**Source records**
◆ ◆ ◆ ◆ ◆ ◆ ◆
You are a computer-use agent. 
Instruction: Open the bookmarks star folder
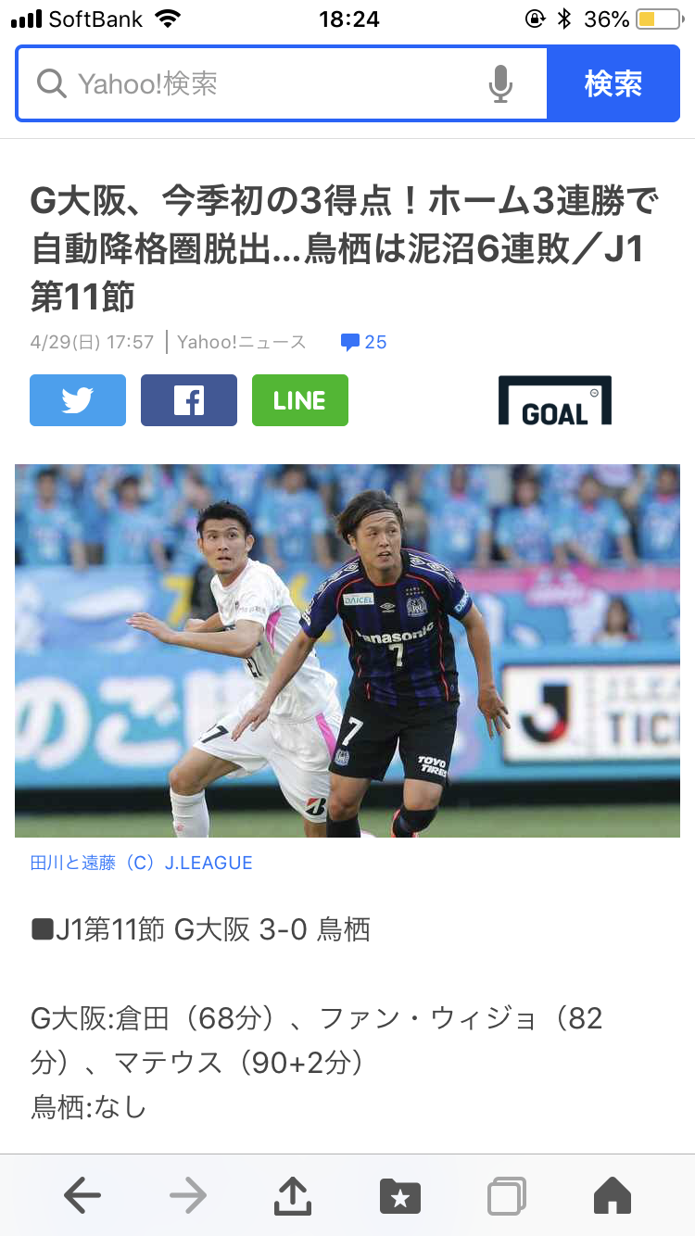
◆ ◆ ◆ ◆ ◆ ◆ ◆
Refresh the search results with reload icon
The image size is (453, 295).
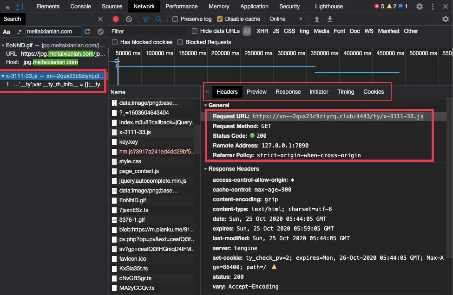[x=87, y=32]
◆ ◆ ◆ ◆ ◆ ◆ ◆
**Exercise goal**
Please edit the lines starting with the line with "You are a computer-use agent." and going on through the line with "Instruction: Open the bookmarks star folder", changing "bookmarks" to "favorites" and keeping everything else the same.

**Reply**
You are a computer-use agent. 
Instruction: Open the favorites star folder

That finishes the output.